Mordoree La Dame Rousse Lirac is at a great point in its life. There is the blue and black-fruited over-tones, with hints of pepper, liquorice and game. But also, you can see some of the earthy, leathery development. Plenty of purity and elegance are on show along with rich, silky fruits. Soft acid and tannin round out the experience. Mordoree La Dame Rousse is lovely drinking, especially now it isn’t a pup. I could imagine drinking this with a mushroom pie or even some braised meats.
Two brothers who bottled their first Chateauneuf du Pape in 1997. They follow biodynamic principles in the vineyard with low cropping to get the best result. De-stemming, long macerations, warm ferments and indigenous yeasts are favoured in the winery. They make modern and clean wines from the Southern Rhone that still retain the flavour and spirit of the appellation. They are delicious too. The rosé and ‘lessers’ appellations are great value and the Chateauneuf wines will rival the greats. Reine des Bois is their reserve cuvee and Dame Rousse their normal wines.
Often overlooked for more well-known neighbours but for one-tenth, the price Lirac is often a good substitute for Chateauneuf. Lirac wines often don’t have the stuffing for long aging like some of its cousins but makes up for it in drink-now appeal and value.
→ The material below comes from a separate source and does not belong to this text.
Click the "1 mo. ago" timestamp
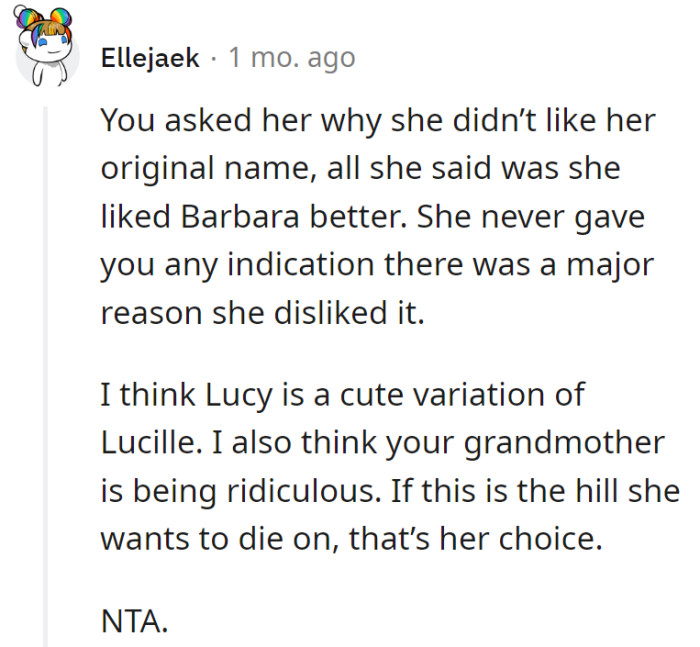click(291, 59)
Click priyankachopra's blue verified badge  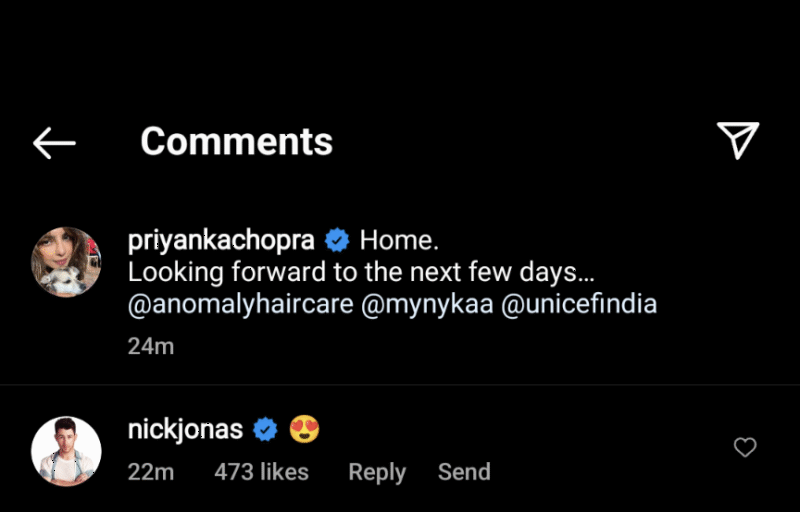pyautogui.click(x=338, y=241)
Spain’s gift to the world. We know it as Grenache and I think everyone has a soft spot for it in some way. Almost too exuberant in expressing its sweet red fruits and high alcohol, it often needs a little bit of other wines to add moderation, structure and depth. Much like Abbott and Costello. Despite this, the wines of Priorat, Chateauneuf du Pape, Rioja and Aussie GSMs have an amazing ability to age for the long-term.